Repeat exactly the lines of the entries below from the one with "Image resolution: width=1199" through the one with "This screenshot has width=665, height=386.", both ends included, and nothing else.

> Records shown:
################
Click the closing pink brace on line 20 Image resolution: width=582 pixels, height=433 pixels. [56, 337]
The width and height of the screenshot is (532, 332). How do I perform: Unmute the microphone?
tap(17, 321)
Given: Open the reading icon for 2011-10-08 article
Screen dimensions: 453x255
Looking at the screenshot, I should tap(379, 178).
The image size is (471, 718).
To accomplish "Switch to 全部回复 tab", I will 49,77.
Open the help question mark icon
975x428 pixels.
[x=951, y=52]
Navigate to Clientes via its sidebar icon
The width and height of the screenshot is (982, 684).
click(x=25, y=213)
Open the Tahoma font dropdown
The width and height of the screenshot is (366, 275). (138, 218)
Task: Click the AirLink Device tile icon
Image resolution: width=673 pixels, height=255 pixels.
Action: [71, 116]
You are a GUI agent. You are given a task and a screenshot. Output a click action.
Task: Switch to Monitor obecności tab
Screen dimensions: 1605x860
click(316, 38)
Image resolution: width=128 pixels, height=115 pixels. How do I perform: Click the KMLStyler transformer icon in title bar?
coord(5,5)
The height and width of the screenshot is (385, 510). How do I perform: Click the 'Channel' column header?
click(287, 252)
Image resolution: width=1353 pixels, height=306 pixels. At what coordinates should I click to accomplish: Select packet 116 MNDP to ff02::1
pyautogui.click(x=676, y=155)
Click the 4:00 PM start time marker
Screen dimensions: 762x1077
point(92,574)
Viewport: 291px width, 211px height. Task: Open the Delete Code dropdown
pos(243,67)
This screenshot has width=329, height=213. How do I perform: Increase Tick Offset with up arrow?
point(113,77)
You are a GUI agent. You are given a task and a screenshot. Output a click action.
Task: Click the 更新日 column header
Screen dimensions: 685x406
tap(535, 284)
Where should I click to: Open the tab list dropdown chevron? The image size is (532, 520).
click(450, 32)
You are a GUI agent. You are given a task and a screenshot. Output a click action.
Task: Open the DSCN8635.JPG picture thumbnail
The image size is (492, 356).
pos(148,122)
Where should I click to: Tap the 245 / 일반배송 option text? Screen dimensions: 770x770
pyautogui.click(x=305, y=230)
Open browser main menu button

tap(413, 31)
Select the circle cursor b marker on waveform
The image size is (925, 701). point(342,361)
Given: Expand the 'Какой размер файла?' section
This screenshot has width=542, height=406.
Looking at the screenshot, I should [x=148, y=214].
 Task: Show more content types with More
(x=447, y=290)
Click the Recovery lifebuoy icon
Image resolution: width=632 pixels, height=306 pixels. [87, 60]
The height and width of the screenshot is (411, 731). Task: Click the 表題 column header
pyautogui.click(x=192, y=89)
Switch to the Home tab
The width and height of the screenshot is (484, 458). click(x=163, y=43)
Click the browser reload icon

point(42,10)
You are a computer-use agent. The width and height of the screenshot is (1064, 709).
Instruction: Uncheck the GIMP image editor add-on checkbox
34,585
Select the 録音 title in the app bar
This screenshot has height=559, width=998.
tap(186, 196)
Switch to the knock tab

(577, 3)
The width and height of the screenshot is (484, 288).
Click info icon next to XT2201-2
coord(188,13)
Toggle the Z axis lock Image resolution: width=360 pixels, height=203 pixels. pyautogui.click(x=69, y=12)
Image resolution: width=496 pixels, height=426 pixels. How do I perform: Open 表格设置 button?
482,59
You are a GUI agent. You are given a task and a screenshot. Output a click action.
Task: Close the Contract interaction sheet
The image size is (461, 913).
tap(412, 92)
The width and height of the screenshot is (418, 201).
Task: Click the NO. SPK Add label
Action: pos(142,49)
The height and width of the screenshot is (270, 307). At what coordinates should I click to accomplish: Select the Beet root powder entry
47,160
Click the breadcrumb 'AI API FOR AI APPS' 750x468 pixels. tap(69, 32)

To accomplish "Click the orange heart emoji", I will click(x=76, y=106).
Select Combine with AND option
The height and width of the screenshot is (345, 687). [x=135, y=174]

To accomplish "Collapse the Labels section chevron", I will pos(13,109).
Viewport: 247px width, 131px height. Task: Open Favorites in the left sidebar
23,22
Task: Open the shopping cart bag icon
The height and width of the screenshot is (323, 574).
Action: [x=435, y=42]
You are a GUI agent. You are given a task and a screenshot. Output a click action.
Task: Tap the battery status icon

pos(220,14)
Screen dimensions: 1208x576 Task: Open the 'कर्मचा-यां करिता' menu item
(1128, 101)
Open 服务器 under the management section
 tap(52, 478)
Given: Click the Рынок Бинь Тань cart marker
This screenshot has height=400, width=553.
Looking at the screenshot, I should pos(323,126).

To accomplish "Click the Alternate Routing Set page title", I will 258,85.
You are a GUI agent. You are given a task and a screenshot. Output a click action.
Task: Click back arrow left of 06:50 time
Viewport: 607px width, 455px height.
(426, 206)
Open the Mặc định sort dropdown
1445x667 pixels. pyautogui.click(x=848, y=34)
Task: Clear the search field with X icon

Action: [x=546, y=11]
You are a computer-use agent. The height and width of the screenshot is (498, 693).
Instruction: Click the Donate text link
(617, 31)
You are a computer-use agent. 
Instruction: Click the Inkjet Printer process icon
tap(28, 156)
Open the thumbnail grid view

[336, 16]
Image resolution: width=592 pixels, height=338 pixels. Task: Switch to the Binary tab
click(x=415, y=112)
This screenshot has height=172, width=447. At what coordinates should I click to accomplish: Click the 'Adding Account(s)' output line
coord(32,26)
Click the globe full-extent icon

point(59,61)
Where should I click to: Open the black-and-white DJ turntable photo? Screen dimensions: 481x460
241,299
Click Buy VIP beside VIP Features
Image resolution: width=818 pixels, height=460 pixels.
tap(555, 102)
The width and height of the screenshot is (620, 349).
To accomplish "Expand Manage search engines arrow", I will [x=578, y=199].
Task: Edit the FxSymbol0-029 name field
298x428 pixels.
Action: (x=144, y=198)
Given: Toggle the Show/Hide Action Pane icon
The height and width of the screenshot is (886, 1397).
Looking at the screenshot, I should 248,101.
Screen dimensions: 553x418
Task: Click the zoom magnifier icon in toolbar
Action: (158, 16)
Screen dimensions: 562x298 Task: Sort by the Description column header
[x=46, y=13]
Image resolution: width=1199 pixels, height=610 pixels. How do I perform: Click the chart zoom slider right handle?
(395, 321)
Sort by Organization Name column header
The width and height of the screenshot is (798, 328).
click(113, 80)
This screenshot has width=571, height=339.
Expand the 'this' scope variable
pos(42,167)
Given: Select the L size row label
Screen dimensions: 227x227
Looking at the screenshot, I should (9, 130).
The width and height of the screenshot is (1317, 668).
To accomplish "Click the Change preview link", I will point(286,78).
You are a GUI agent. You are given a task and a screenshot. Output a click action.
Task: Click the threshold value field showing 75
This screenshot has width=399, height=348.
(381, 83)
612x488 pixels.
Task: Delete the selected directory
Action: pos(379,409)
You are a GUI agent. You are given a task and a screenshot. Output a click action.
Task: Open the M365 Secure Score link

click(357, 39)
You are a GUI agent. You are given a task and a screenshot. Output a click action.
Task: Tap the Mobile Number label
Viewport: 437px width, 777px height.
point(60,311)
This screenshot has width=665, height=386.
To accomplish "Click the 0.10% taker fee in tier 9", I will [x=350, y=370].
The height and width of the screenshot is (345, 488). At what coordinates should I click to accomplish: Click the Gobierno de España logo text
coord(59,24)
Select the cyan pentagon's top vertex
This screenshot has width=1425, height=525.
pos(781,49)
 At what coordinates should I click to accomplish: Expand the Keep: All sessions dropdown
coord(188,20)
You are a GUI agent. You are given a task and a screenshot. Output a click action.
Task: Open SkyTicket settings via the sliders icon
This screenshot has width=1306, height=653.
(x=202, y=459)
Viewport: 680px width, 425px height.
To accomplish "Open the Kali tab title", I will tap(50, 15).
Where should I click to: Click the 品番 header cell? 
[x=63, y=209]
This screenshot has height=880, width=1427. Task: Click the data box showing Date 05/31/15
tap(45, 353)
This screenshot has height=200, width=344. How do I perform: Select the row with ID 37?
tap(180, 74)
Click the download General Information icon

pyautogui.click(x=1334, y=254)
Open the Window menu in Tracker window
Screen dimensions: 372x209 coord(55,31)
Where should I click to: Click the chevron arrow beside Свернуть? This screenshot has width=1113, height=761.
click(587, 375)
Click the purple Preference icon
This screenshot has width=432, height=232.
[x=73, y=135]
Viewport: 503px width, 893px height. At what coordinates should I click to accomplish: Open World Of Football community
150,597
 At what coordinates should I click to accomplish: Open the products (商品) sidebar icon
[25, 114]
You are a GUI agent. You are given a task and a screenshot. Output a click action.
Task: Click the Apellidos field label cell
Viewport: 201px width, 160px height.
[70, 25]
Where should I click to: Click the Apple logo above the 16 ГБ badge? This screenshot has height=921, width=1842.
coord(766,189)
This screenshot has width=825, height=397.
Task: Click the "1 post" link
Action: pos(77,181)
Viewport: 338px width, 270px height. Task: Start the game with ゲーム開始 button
################
> Worked solution:
Image resolution: width=1199 pixels, height=610 pixels. How do I perform: Click the chart zoom slider right handle?
(395, 321)
Sort by Organization Name column header
The width and height of the screenshot is (798, 328).
click(113, 80)
This screenshot has width=571, height=339.
Expand the 'this' scope variable
pos(42,167)
Given: Select the L size row label
Screen dimensions: 227x227
Looking at the screenshot, I should (9, 130).
The width and height of the screenshot is (1317, 668).
To accomplish "Click the Change preview link", I will point(286,78).
You are a GUI agent. You are given a task and a screenshot. Output a click action.
Task: Click the threshold value field showing 75
This screenshot has width=399, height=348.
(381, 83)
612x488 pixels.
Task: Delete the selected directory
Action: pos(379,409)
You are a GUI agent. You are given a task and a screenshot. Output a click action.
Task: Open the M365 Secure Score link

click(357, 39)
You are a GUI agent. You are given a task and a screenshot. Output a click action.
Task: Tap the Mobile Number label
Viewport: 437px width, 777px height.
point(60,311)
This screenshot has width=665, height=386.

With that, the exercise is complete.